> INFORMATION
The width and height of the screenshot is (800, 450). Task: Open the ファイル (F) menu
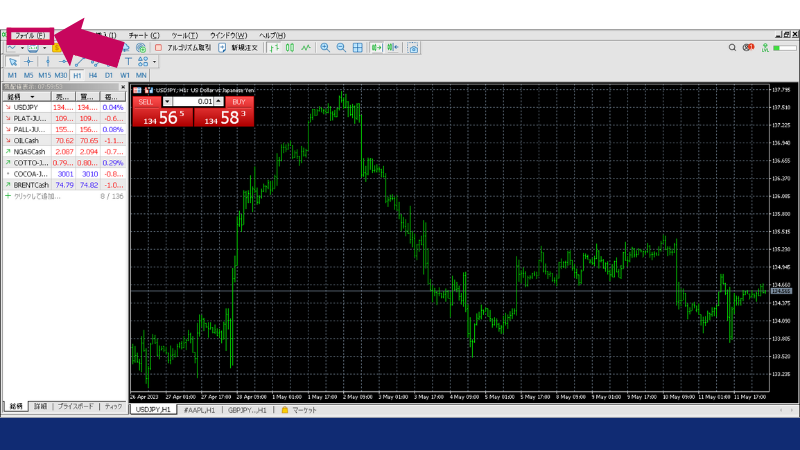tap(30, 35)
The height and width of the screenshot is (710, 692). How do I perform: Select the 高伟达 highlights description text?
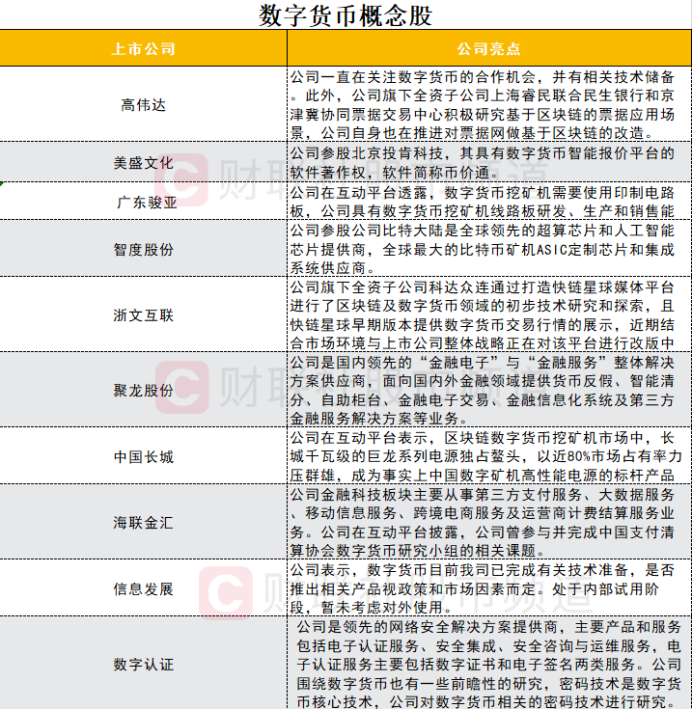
--
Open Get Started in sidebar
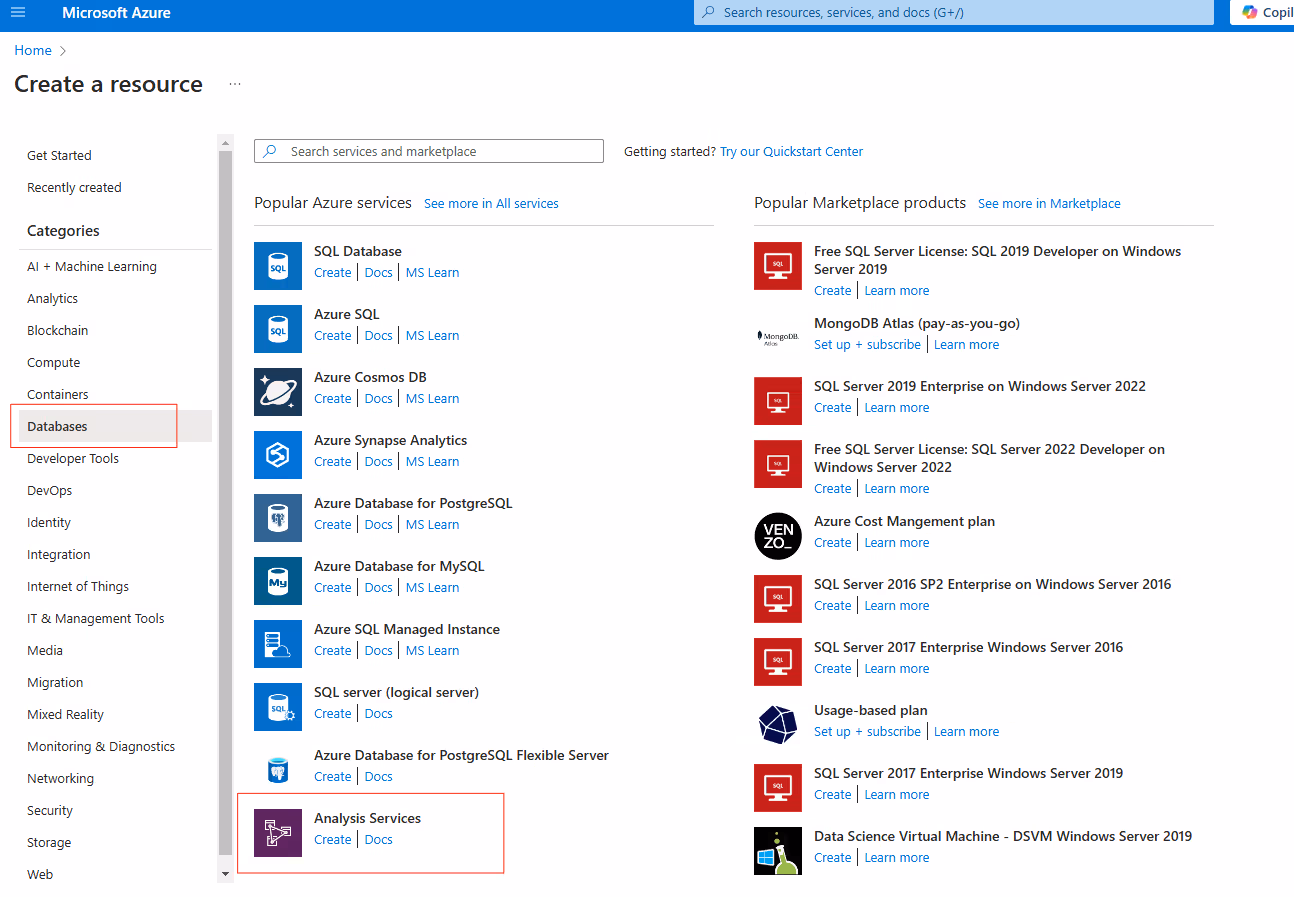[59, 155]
--
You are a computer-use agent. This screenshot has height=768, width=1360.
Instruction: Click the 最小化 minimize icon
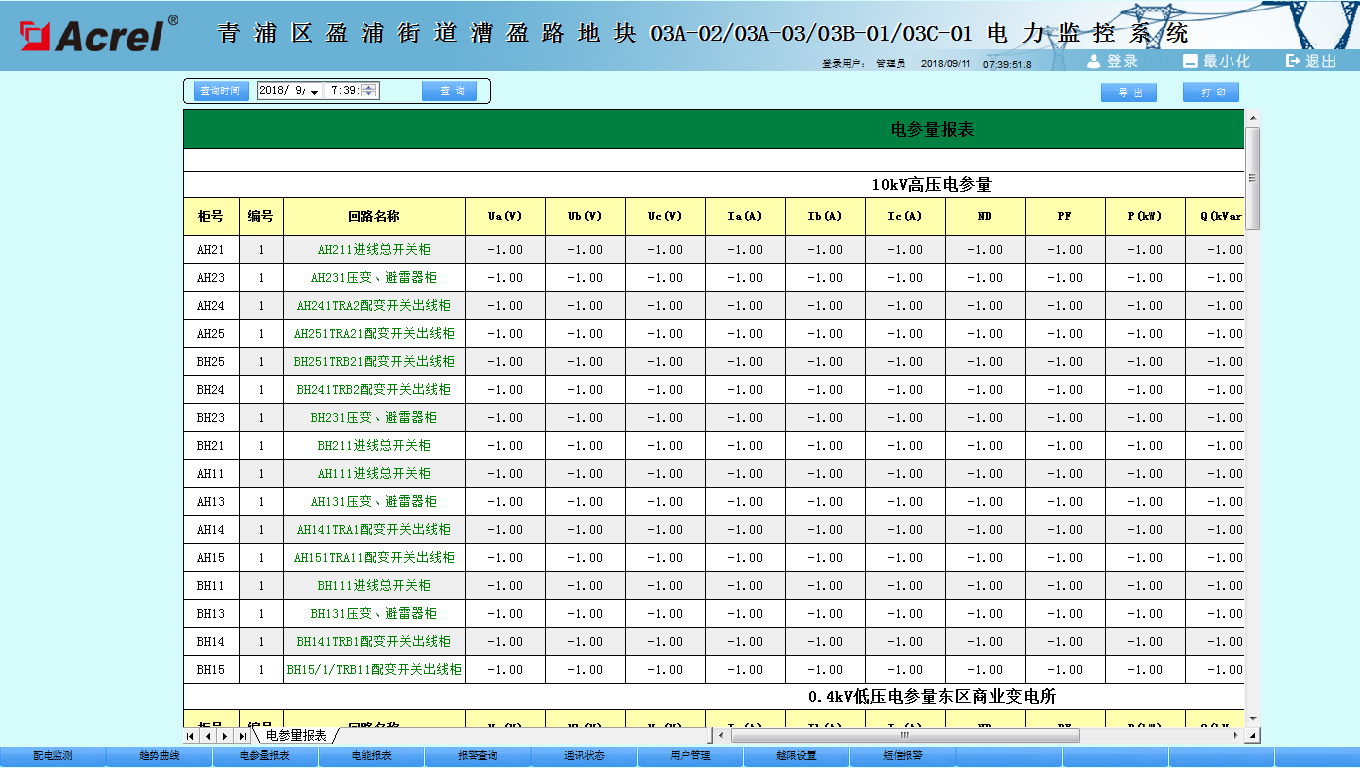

> WORK INSTRUCTION
Give the lines above again exactly, from the one containing "The width and" to the one containing "The height and", both included, but leave out the pictures.

> THE COMPLETED TASK
The width and height of the screenshot is (800, 450). Task: Open the ファイル (F) menu
tap(30, 35)
The height and width of the screenshot is (710, 692). How do I perform: Select the 高伟达 highlights description text?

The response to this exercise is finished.